YOUR ASSIGNMENT =>
Copy all lines holding the word "using" from the entries.
==================================================
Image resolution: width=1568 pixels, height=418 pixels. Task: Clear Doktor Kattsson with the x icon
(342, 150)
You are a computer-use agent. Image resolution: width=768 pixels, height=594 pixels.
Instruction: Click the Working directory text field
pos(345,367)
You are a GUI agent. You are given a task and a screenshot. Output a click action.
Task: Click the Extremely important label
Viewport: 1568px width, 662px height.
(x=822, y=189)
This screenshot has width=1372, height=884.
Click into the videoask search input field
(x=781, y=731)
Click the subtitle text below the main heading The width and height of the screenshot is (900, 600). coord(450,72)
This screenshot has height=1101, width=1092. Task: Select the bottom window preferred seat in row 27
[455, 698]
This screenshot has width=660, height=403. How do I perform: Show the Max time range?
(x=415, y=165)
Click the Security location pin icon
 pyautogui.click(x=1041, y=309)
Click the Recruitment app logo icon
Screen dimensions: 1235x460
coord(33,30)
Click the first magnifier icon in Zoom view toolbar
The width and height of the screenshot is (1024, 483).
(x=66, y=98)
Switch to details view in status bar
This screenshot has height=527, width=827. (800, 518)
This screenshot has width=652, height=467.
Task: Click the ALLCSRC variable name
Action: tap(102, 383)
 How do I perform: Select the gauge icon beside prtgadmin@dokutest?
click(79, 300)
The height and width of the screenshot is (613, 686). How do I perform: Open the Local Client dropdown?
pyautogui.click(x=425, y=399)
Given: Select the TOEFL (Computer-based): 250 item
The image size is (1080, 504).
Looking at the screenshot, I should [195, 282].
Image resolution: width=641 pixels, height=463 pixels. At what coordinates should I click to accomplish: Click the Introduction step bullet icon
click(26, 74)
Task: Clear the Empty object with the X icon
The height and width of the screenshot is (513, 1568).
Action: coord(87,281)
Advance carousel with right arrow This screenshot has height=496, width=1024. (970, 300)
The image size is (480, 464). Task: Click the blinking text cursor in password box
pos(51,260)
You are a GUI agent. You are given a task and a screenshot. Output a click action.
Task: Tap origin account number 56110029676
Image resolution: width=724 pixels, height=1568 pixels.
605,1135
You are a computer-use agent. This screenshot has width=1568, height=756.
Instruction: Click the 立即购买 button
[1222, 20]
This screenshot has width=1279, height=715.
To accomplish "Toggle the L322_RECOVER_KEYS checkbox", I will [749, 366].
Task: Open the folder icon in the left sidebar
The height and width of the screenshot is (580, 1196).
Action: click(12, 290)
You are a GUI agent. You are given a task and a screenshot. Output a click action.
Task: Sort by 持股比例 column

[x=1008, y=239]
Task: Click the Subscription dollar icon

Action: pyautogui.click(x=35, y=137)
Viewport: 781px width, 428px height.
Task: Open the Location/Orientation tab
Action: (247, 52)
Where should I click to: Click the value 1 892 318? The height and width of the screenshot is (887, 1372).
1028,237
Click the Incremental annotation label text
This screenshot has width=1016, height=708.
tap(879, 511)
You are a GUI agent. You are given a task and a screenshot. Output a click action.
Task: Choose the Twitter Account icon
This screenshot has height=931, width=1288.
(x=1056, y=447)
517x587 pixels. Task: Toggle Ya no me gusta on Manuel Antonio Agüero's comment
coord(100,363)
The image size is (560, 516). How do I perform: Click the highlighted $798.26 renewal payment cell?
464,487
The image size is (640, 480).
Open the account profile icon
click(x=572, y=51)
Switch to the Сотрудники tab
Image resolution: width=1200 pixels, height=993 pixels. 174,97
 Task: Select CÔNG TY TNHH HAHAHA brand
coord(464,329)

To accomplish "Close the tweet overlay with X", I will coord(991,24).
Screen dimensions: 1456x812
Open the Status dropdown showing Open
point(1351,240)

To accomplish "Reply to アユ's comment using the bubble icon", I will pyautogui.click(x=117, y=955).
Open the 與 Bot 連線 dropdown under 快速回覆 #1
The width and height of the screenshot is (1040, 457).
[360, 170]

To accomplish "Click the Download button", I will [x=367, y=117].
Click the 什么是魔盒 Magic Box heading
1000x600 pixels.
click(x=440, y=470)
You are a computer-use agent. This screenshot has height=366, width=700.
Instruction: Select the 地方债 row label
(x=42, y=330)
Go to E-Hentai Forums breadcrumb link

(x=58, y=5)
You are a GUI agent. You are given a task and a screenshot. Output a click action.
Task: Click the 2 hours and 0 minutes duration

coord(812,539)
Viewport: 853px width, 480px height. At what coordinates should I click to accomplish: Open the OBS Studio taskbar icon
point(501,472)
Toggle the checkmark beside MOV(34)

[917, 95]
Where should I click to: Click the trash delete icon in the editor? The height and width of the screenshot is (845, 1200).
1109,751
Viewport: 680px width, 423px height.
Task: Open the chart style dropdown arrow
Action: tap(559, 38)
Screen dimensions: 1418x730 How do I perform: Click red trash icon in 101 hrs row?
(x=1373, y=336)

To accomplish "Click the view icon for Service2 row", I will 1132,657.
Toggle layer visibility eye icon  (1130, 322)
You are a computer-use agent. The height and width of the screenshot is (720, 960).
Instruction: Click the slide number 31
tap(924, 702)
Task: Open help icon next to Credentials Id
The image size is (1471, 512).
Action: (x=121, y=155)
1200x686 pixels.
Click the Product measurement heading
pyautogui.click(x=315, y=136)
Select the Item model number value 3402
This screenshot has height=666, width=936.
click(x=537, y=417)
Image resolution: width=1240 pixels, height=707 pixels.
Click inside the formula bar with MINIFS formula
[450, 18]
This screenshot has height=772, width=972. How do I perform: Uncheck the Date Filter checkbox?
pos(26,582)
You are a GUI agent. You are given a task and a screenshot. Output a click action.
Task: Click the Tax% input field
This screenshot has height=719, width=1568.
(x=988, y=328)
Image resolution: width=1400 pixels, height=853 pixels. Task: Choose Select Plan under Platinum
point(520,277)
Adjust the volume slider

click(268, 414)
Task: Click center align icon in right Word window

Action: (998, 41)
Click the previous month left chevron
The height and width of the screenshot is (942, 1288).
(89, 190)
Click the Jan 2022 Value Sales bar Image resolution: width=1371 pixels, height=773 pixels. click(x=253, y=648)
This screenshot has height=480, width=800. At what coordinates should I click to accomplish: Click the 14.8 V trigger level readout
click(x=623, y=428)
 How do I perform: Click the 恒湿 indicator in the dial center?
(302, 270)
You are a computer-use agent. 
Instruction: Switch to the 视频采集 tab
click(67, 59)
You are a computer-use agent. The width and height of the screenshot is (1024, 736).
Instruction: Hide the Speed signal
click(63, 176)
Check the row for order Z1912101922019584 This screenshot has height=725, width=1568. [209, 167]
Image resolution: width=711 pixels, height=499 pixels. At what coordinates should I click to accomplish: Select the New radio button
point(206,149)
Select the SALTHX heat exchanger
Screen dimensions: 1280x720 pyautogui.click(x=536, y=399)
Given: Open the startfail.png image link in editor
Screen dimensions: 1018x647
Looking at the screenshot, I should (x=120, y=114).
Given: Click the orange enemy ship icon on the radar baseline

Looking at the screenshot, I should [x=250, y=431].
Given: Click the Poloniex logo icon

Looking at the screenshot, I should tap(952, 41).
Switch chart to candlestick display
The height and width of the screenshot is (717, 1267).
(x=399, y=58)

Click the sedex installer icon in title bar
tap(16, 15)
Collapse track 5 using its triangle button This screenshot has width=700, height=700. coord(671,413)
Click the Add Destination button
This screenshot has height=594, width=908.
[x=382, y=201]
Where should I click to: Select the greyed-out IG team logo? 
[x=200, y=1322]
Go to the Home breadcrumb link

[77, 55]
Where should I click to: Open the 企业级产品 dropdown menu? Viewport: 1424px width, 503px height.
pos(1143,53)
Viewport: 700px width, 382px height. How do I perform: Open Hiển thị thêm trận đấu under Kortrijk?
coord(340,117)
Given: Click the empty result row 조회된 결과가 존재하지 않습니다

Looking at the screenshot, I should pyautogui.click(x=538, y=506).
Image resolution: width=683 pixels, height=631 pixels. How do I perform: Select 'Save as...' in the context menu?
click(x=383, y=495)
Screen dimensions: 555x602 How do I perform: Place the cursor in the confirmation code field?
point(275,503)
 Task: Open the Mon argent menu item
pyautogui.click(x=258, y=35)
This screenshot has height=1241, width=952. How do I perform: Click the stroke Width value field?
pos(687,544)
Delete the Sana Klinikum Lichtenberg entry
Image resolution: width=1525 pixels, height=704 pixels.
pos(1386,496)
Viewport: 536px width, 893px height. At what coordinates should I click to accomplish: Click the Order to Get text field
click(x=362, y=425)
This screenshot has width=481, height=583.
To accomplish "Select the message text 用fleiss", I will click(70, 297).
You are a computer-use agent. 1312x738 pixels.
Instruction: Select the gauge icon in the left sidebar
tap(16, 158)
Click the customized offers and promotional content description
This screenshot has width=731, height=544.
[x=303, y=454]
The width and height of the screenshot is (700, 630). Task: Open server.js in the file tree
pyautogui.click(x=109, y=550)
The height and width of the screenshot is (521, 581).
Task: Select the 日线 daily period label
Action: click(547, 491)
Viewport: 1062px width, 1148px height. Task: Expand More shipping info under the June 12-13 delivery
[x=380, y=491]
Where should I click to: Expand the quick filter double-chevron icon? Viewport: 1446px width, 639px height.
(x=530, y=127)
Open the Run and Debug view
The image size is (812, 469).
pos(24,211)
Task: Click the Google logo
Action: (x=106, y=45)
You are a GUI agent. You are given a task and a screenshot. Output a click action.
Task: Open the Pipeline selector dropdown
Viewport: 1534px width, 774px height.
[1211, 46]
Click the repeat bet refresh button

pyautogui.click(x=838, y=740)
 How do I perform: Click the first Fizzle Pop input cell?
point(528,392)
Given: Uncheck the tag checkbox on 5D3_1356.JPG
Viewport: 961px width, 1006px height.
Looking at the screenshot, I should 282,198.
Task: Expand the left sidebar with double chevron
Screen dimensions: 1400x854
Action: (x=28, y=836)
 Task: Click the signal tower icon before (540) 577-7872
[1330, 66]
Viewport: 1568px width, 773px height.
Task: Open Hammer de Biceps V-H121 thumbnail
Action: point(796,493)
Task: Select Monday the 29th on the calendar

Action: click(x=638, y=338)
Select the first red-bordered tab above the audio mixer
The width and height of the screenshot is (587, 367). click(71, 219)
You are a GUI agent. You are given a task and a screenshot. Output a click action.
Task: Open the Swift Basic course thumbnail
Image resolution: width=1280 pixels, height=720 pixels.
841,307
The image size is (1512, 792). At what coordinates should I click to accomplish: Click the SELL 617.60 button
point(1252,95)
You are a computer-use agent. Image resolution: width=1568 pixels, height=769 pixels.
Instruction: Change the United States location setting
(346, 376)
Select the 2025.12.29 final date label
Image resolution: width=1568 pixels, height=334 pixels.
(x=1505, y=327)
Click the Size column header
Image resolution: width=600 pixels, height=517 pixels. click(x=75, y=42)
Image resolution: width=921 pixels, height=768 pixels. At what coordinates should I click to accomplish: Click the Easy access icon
==================================================
WRITTEN ANSWER =>
To accomplish "Reply to アユ's comment using the bubble icon", I will pyautogui.click(x=117, y=955).
Collapse track 5 using its triangle button This screenshot has width=700, height=700. coord(671,413)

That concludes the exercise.